START Text section

Raymond ZibachRaymond ZibachRaymond Zibach

 

Watch youtube video interview

Zibach (’90 Illustration) entered the world of Hollywood as a background artist, stylist, and key background painter before becoming head of a feature background paint department, then art director, and has recently crowned his achievements as the production designer for Kung Fu Panda, a DreamWorks hit, receiving the most Animated Film Society ‘Annie Award’ nominations (17) among animated films in 2008. The film is currently a shortlisted nominee for one of three coveted Academy Award feature animation spots, garnering critical raves such as Time magazine’s, that it "provides a master coursed in cunning visual art.”

"Raymond had great design ideas for the show in terms of the characters' shape language and the textural detail we wanted to achieve, “says visual effects supervisor Markus Manninen in Animation World magazine. "We spent a lot of time evaluating and deciding how to get that richness onscreen while making smart choices about what big complicated systems we needed to develop [in order to realize the final project]."

END Text section
START Records provided

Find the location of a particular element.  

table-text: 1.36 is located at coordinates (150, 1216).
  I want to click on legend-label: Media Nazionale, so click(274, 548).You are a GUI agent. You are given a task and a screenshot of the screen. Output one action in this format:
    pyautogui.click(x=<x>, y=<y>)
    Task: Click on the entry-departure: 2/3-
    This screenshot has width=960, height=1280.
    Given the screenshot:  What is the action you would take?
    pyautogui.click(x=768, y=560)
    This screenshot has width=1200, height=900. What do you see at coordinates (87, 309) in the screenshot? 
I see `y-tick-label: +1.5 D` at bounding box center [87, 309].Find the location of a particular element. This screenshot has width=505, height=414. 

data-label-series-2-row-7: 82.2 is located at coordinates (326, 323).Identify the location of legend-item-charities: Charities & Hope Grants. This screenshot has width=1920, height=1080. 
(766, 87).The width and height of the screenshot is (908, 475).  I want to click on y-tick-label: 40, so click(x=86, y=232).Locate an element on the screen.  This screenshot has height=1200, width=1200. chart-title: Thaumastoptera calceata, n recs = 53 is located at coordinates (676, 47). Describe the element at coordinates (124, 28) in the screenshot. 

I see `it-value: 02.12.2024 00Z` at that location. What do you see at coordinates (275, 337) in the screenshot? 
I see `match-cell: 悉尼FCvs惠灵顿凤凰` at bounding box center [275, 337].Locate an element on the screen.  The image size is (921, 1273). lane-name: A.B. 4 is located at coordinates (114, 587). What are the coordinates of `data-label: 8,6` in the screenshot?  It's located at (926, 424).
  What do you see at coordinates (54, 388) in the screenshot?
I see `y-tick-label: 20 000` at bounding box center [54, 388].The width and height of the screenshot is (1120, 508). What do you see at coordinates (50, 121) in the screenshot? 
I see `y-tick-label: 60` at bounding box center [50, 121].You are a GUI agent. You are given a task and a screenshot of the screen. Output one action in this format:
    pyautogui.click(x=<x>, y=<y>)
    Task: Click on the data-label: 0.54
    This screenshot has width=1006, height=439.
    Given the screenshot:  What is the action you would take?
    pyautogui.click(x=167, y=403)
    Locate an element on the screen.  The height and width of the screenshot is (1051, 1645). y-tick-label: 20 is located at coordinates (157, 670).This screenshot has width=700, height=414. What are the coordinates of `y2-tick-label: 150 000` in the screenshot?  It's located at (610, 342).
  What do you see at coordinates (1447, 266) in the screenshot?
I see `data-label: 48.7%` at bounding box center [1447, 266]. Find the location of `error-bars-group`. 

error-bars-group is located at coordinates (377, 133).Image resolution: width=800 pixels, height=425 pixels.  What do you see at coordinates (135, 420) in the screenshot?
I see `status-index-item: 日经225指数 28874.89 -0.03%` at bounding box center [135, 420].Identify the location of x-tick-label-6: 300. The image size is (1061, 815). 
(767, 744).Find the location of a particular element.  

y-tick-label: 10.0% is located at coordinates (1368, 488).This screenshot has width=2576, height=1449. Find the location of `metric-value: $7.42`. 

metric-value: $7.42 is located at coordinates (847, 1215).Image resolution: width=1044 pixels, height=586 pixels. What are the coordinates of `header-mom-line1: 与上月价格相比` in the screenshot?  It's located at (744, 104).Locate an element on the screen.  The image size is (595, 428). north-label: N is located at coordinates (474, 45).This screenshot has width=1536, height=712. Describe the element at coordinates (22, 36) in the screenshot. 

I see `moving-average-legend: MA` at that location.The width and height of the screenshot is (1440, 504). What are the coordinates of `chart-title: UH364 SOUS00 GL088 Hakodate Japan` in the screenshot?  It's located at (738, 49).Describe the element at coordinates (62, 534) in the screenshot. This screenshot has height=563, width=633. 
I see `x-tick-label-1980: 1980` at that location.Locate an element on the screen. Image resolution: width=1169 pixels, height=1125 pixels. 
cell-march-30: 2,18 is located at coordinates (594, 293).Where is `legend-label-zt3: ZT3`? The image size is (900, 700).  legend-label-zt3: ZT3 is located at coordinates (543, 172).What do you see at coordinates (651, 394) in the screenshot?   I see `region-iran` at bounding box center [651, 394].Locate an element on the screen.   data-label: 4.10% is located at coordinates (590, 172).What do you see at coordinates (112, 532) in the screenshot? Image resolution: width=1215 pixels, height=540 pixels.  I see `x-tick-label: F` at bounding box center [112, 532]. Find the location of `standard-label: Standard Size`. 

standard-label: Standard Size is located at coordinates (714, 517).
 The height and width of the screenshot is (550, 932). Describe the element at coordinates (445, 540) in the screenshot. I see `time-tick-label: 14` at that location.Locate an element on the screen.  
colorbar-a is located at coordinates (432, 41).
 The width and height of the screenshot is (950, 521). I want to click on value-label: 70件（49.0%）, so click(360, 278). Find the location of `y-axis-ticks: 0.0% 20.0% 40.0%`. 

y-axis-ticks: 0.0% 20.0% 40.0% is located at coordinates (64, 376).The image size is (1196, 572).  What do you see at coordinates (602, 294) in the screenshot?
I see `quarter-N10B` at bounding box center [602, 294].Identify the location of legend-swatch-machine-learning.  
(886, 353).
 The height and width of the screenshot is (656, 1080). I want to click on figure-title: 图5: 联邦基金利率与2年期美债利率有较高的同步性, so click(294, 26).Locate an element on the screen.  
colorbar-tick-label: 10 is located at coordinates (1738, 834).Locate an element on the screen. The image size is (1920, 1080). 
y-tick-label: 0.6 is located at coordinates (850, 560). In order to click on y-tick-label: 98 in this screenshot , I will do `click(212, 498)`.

END Records provided

**About this exercise**
Answer these questions from the profile of Raymond Zibach at the top of the page:
(a) What was Zibach's role on Kung Fu Panda?
(b) How many Annie Award nominations did the film receive?
(c) Who is quoted in Animation World magazine, and what is his job title?

**Response to the exercise**
(a) Production designer
(b) 17
(c) Markus Manninen, visual effects supervisor